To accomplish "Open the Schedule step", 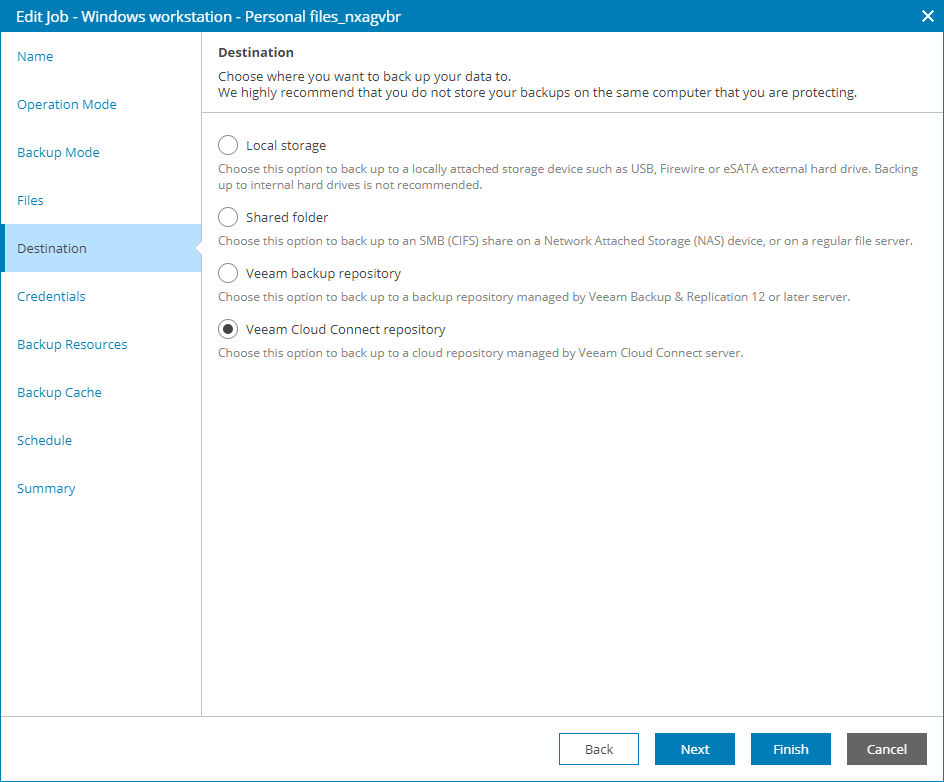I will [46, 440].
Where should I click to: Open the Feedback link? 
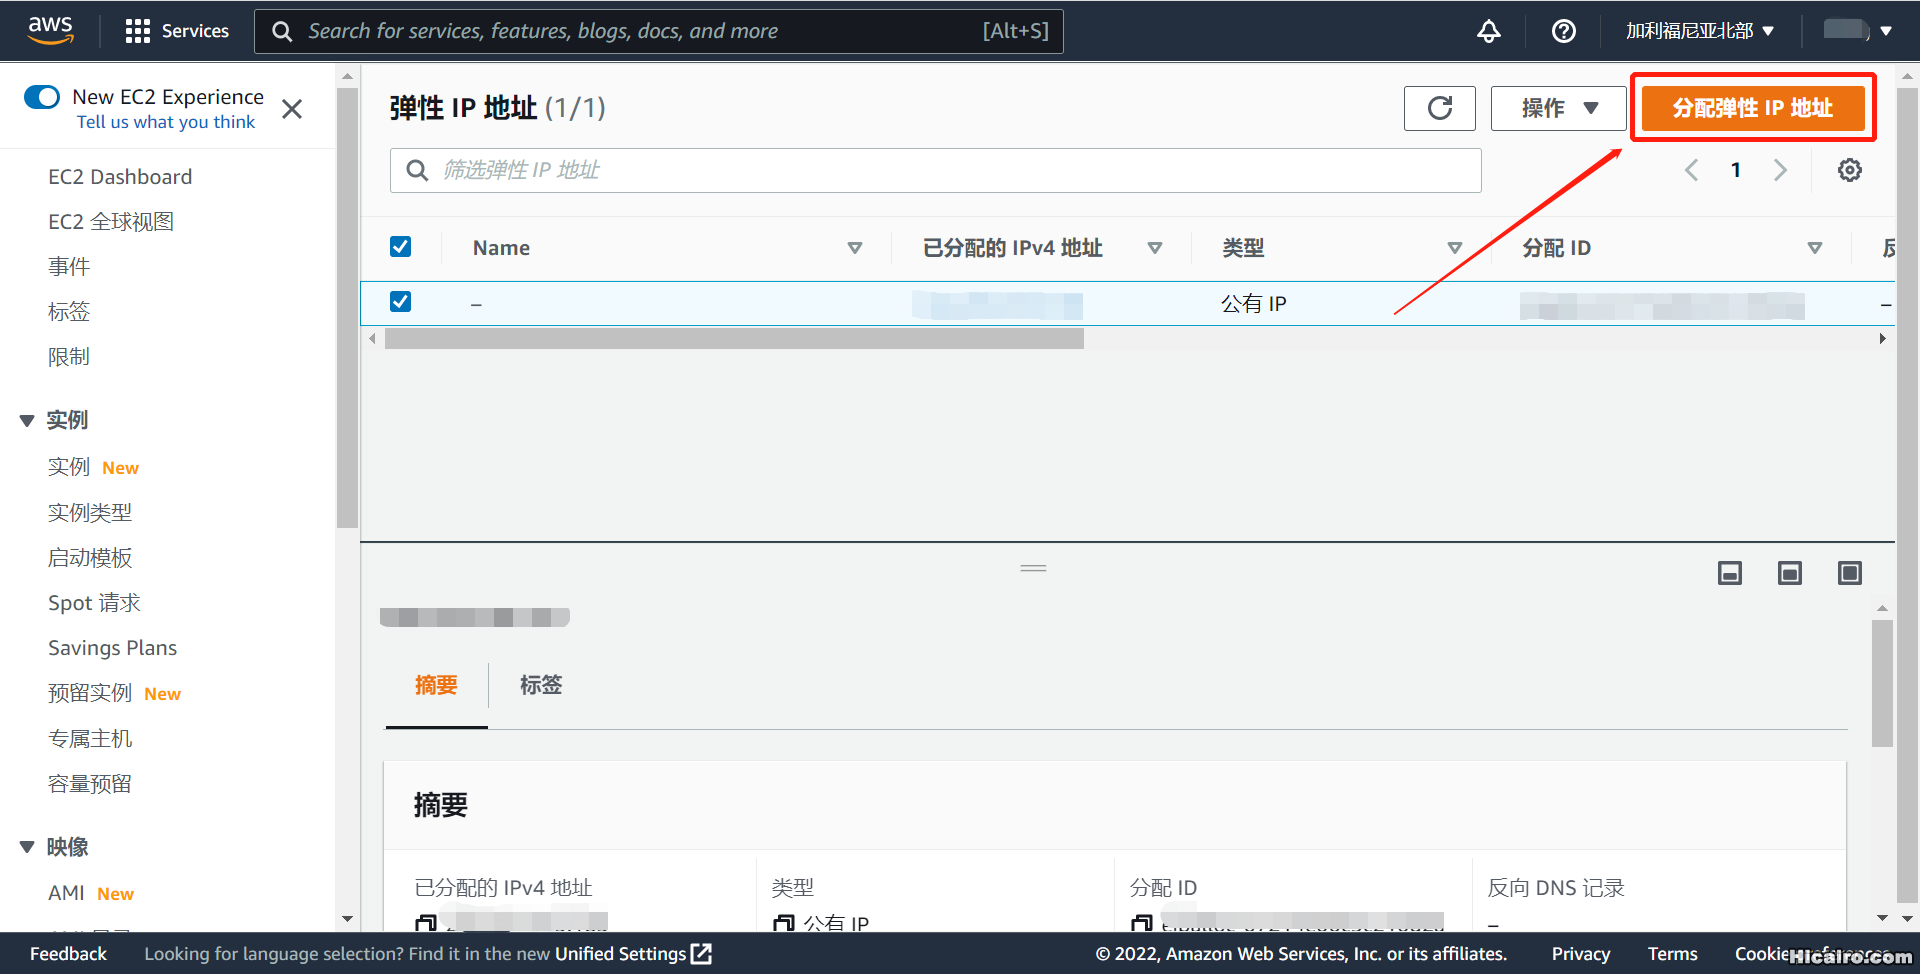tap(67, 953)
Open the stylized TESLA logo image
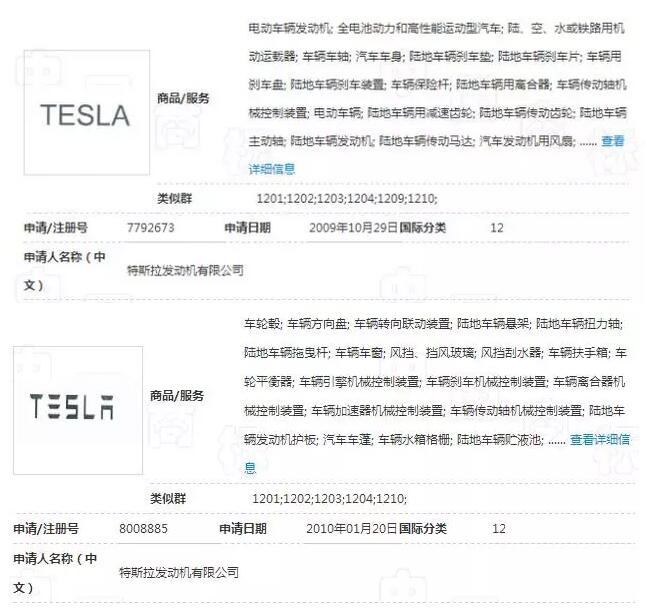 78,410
---
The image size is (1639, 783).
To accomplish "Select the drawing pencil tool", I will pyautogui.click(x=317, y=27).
---
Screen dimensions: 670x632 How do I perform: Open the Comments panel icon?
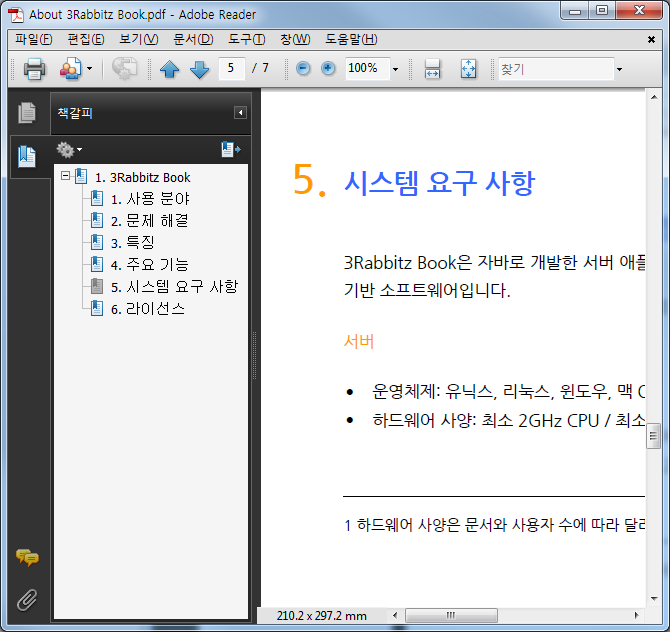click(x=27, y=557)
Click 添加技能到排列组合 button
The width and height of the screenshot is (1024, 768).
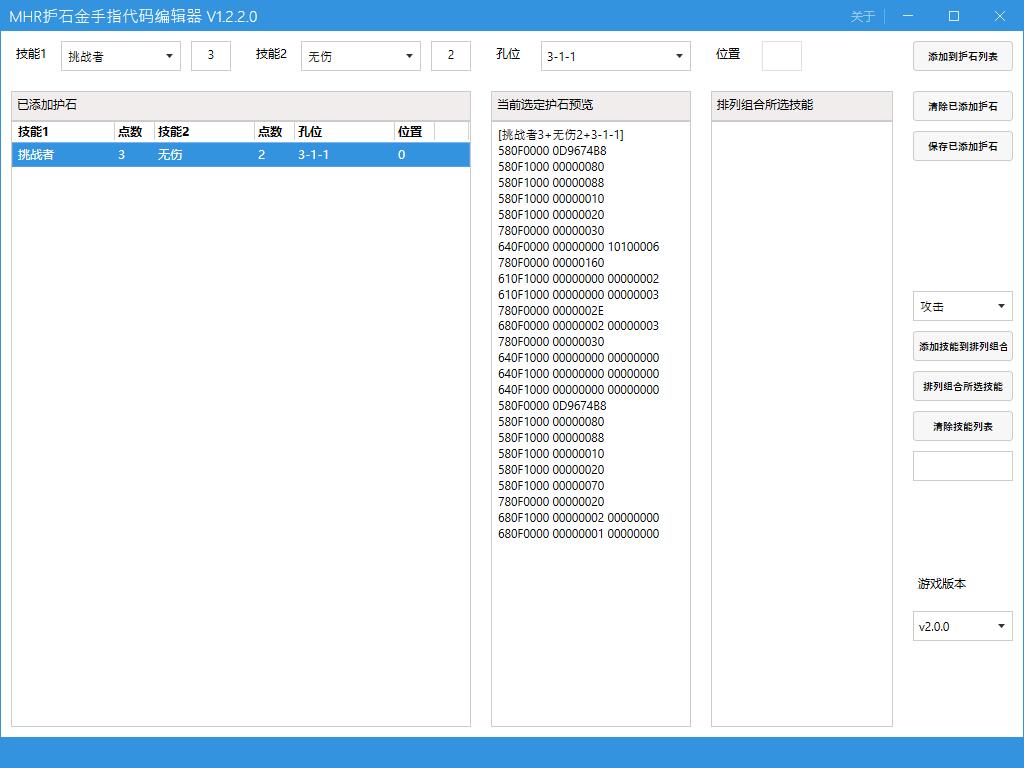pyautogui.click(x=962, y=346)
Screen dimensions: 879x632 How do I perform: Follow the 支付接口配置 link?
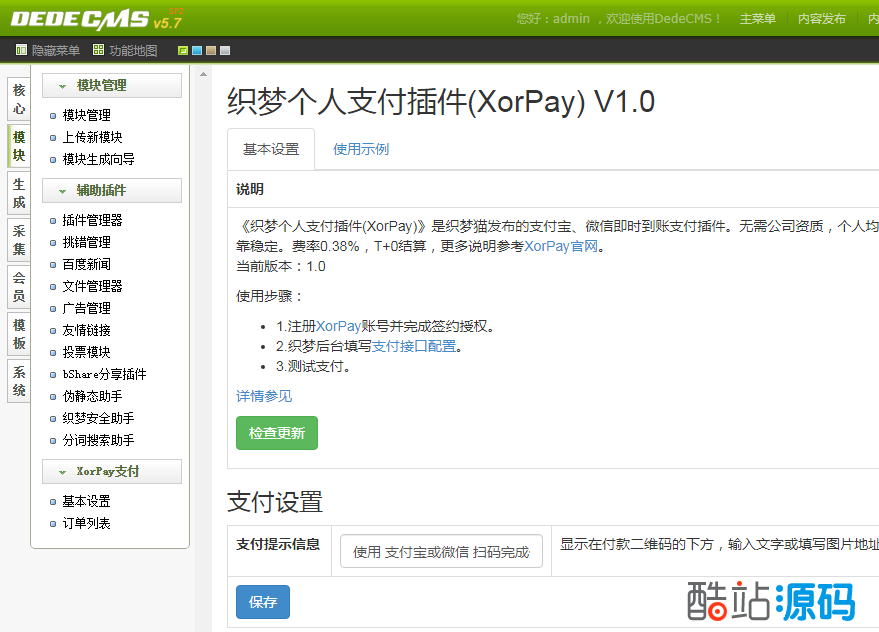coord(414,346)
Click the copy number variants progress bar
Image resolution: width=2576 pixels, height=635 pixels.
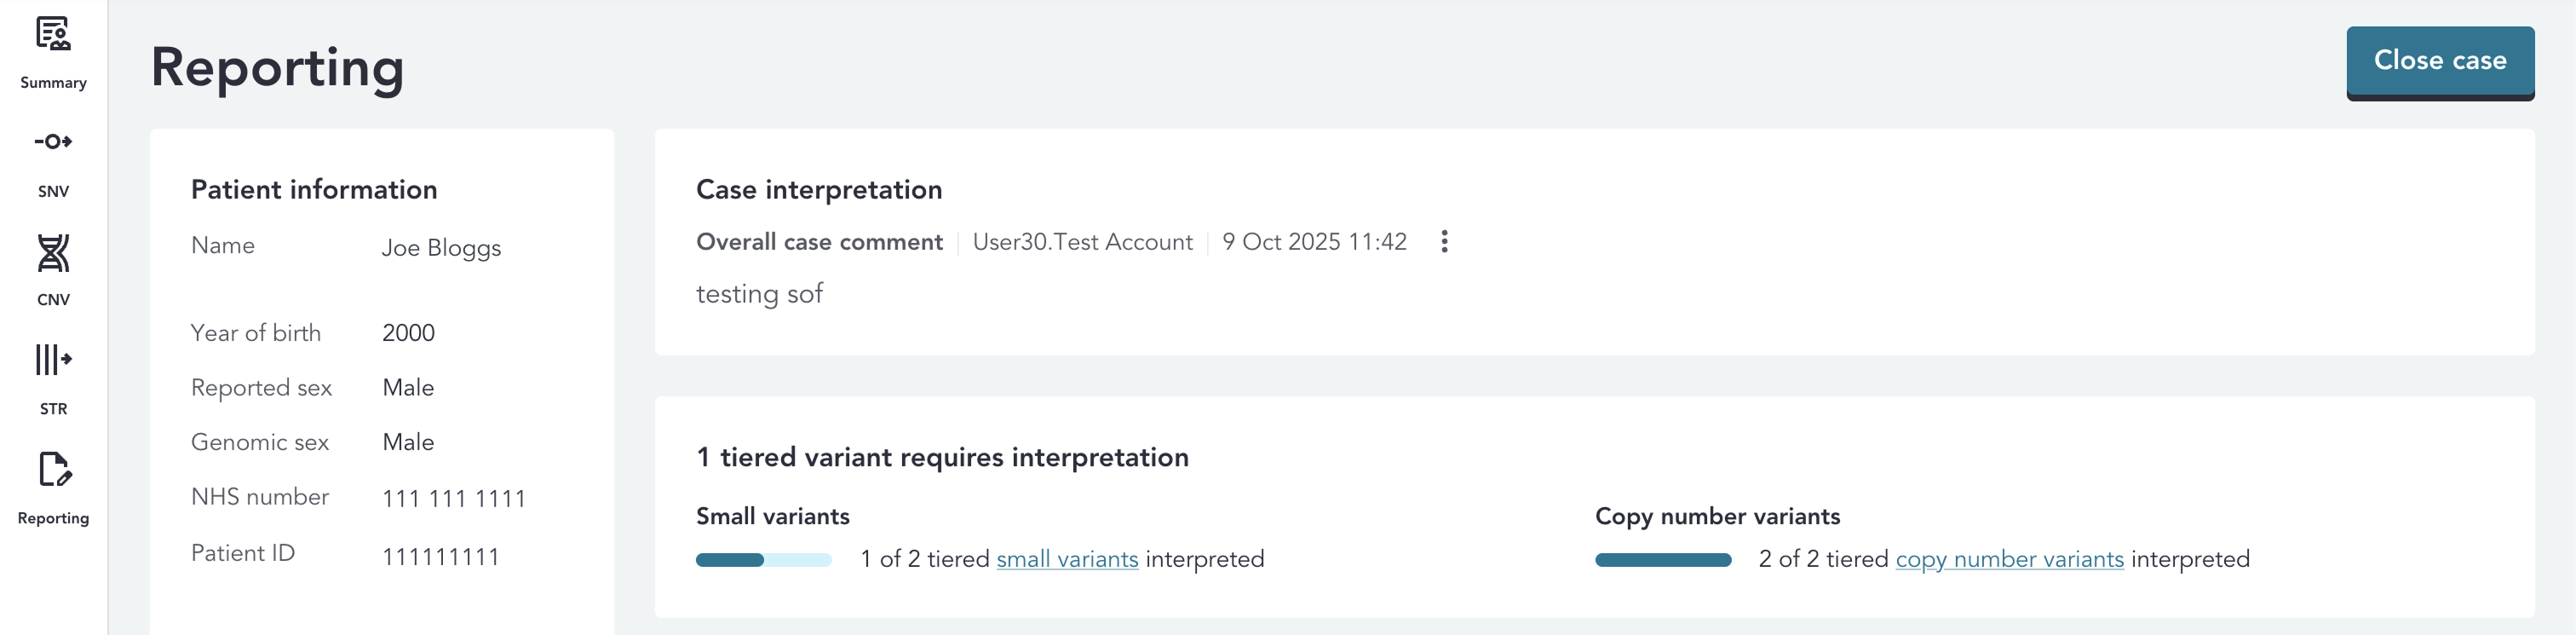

- [What is being asked] Recast the lines of the listing above, beginning at the line that contains "Click the copy number variants progress bar" and stopping after the line that contains "Image resolution: width=2576", as a JSON list of strings with one string per line. Omit any blank lines.

- [Correct output]
[
  "Click the copy number variants progress bar",
  "Image resolution: width=2576 pixels, height=635 pixels."
]